- Opening Delimiter -
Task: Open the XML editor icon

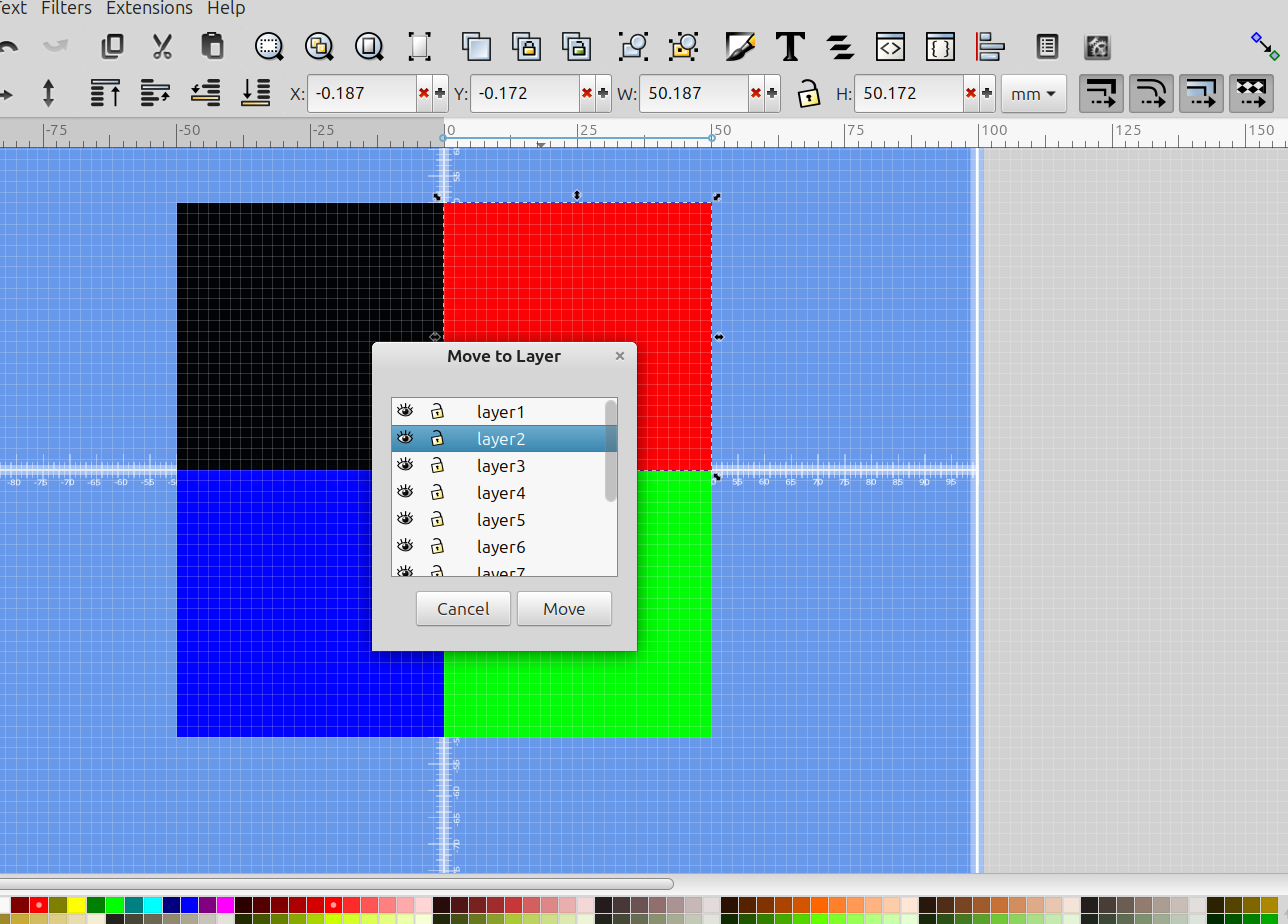Action: tap(890, 46)
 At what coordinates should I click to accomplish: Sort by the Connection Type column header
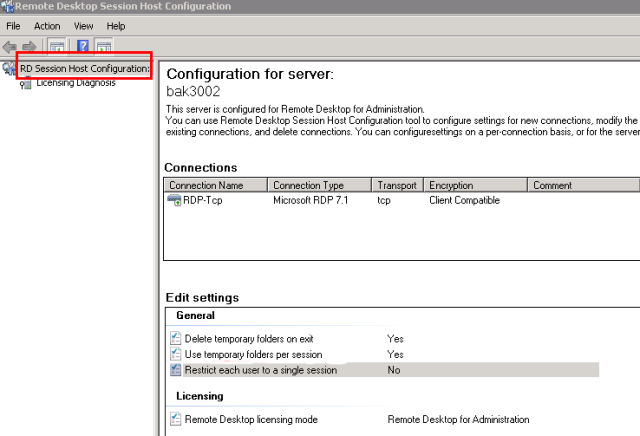pyautogui.click(x=308, y=185)
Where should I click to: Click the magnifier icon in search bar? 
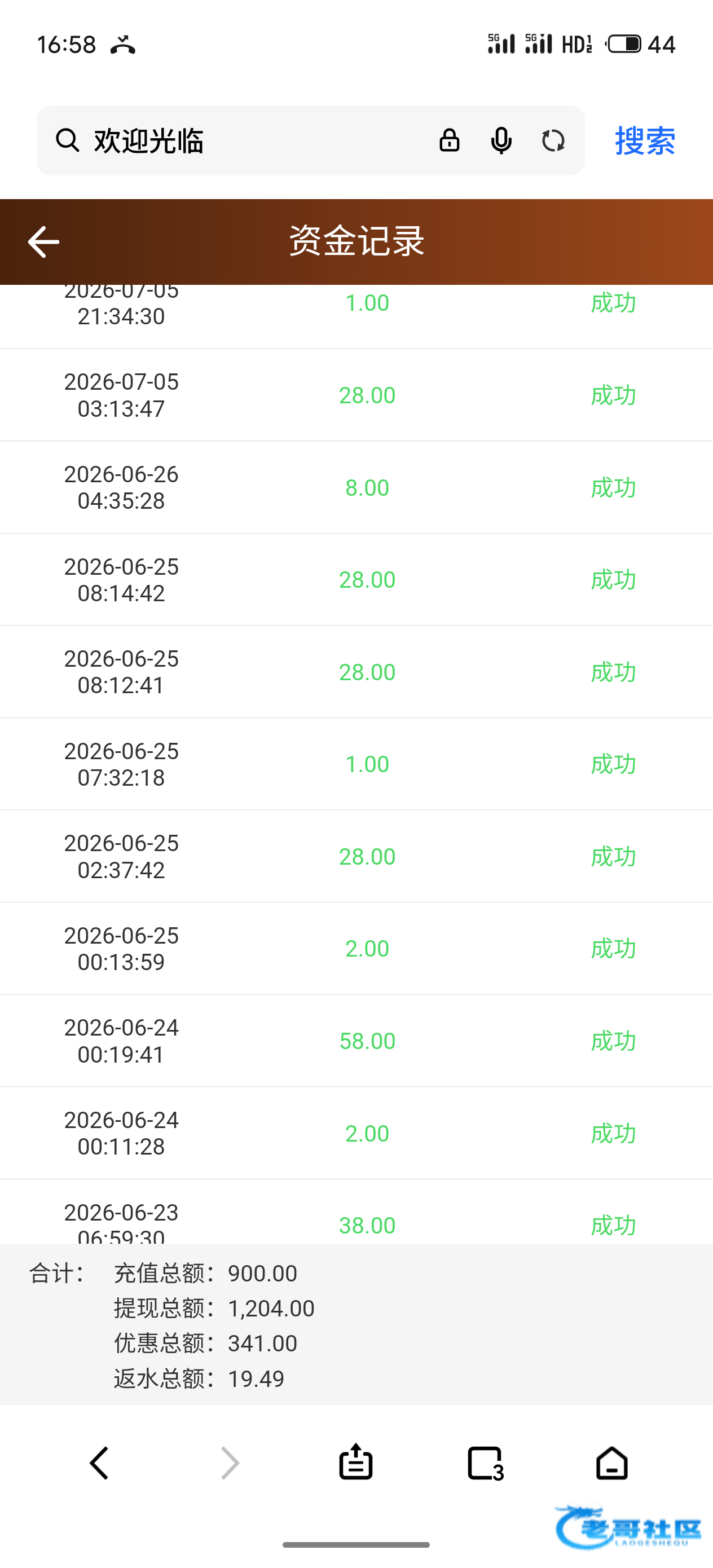(x=67, y=140)
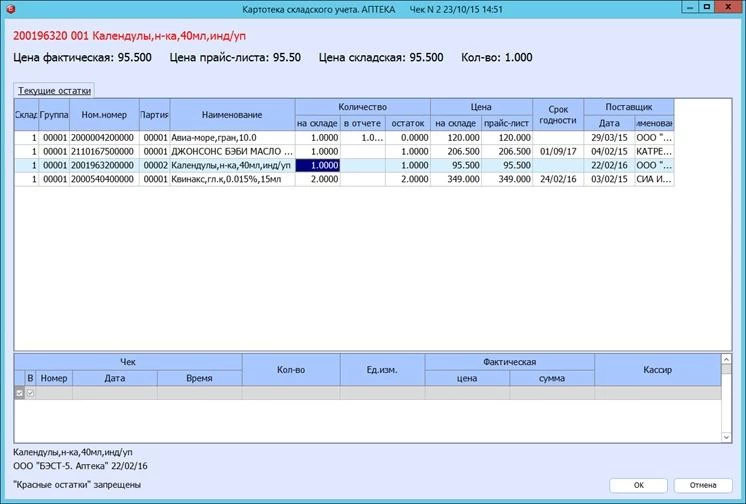Click the прайс-лист price column header
The image size is (746, 504).
click(507, 123)
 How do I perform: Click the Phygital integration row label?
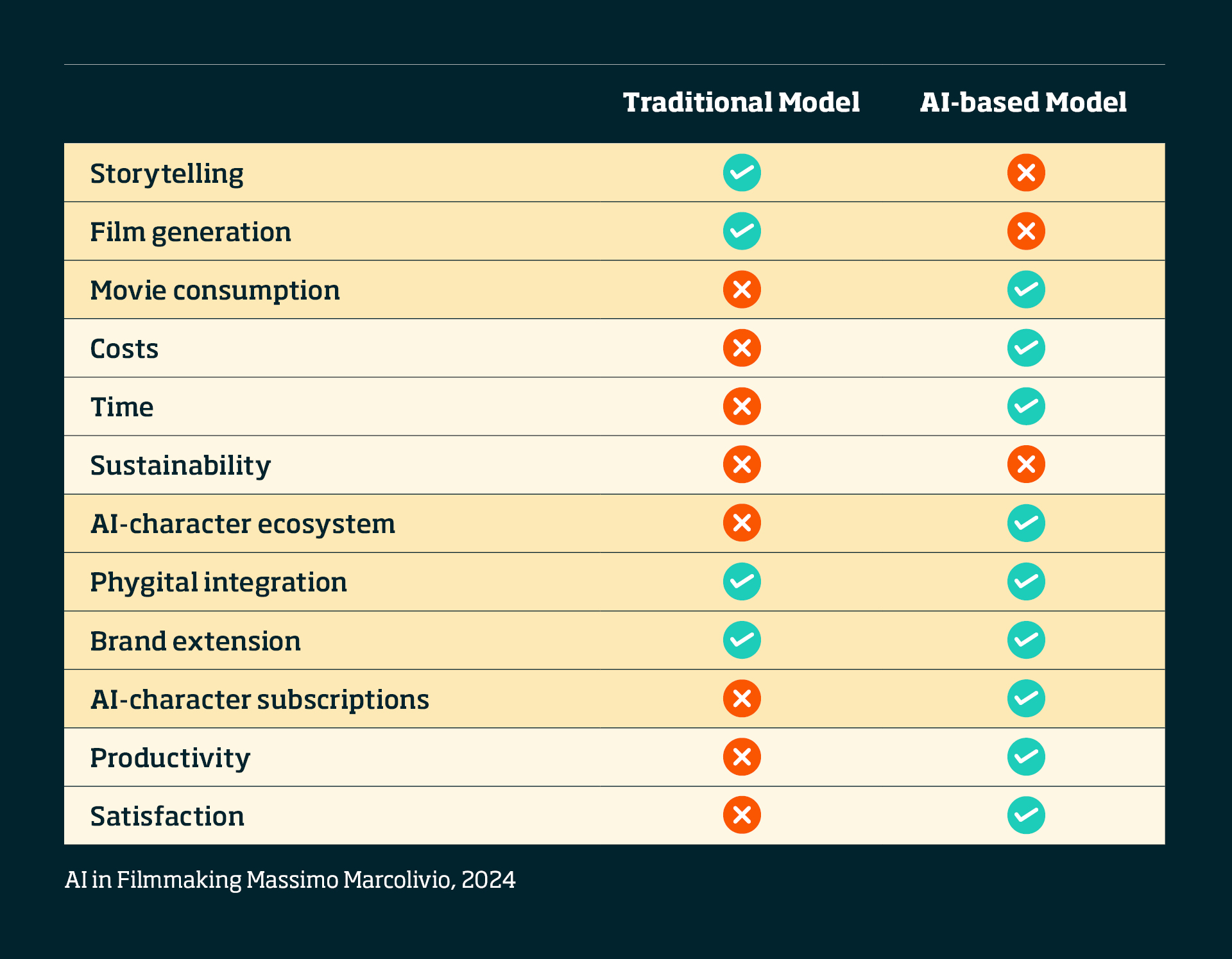(x=218, y=582)
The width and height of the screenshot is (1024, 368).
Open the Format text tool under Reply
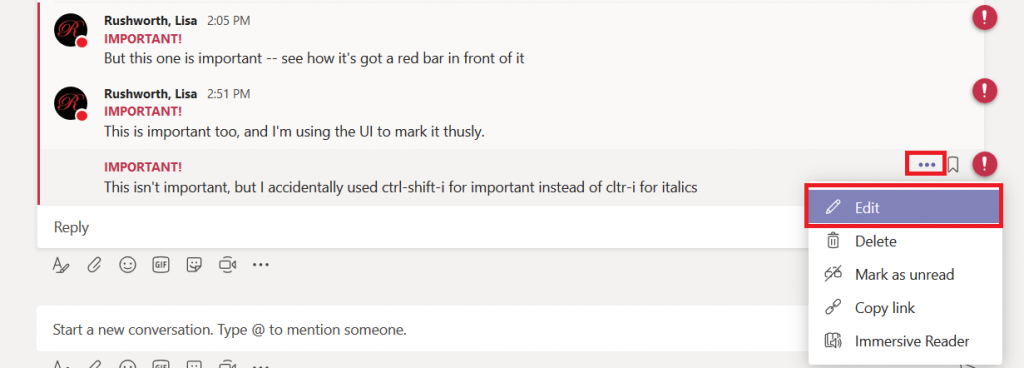pyautogui.click(x=61, y=265)
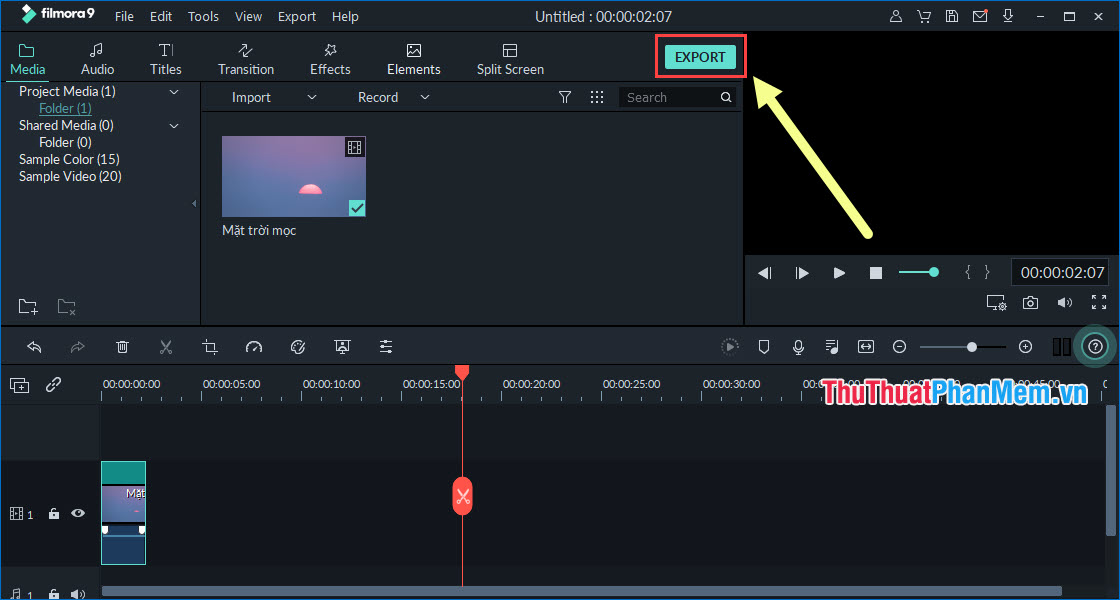Expand the Project Media section chevron
1120x600 pixels.
point(173,91)
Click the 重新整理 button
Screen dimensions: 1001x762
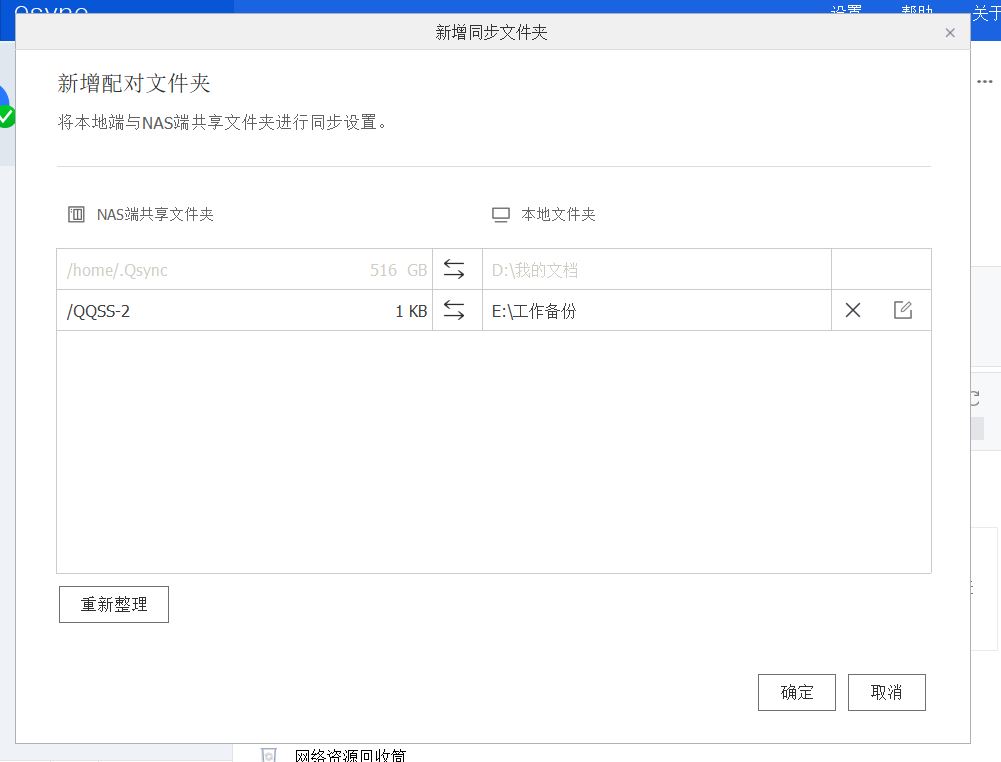pyautogui.click(x=113, y=604)
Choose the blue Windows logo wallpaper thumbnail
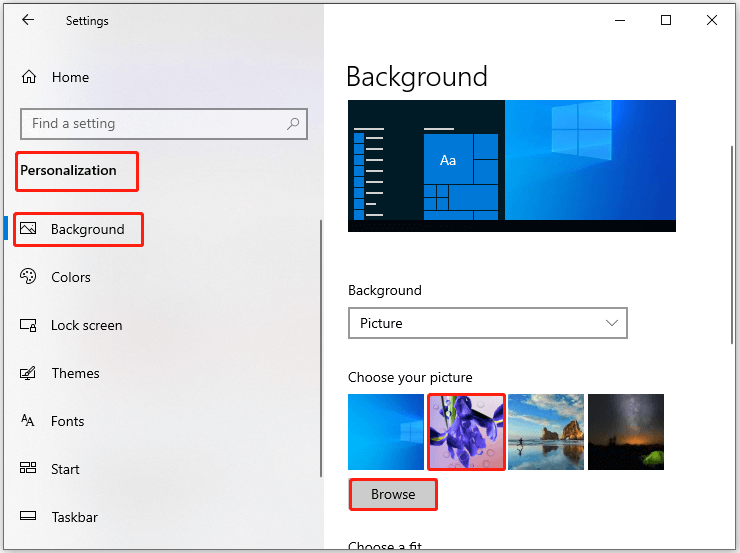740x553 pixels. (386, 432)
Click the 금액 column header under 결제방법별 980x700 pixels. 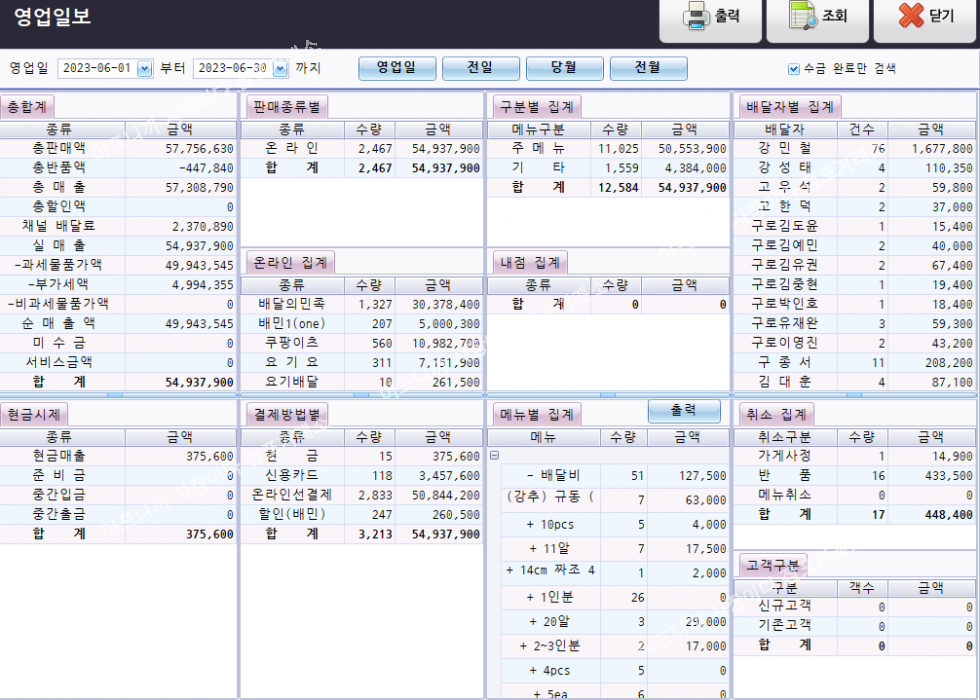[x=438, y=437]
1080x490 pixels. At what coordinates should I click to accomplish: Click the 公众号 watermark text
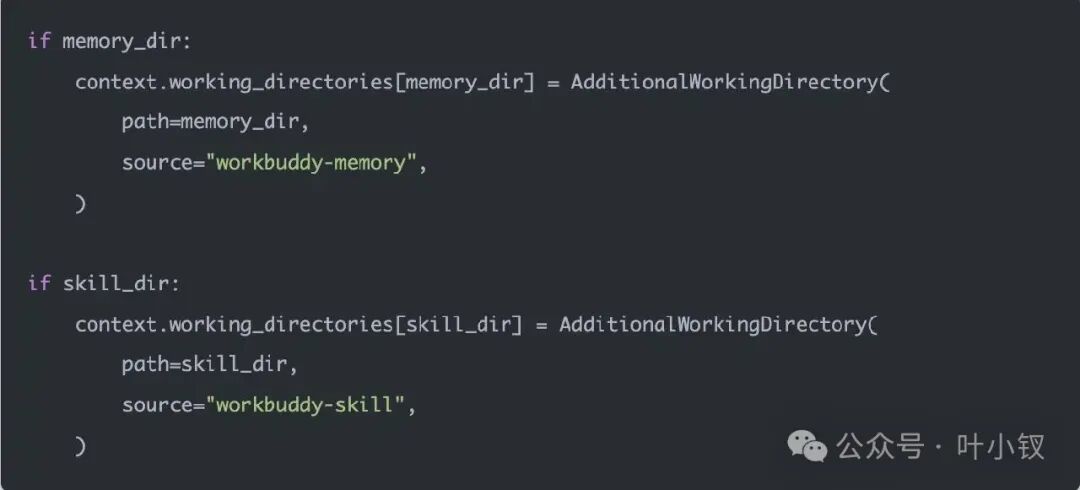click(880, 447)
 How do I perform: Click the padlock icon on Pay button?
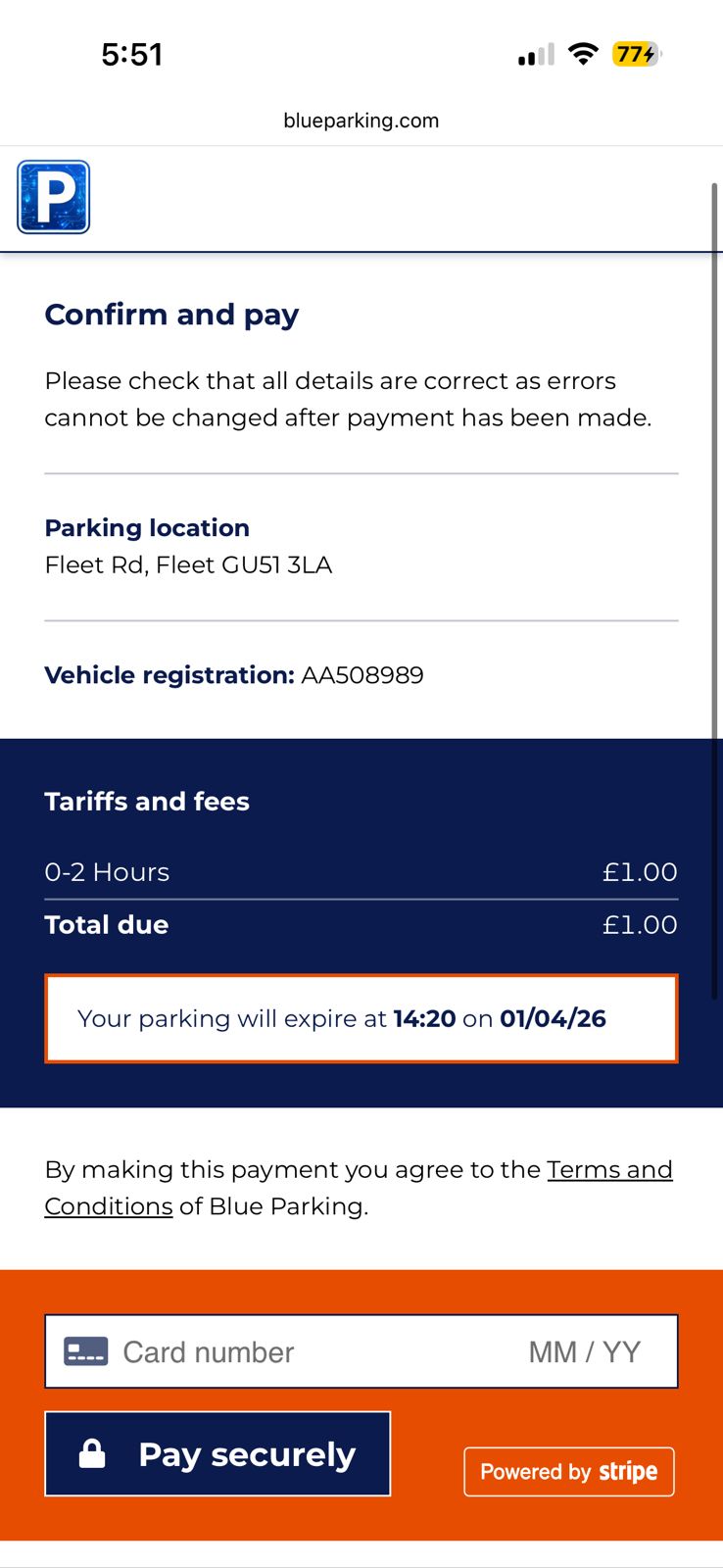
- Closing Delimiter -
Could you report how many lines of the listing contain the word "button"? Only the number is needed.

2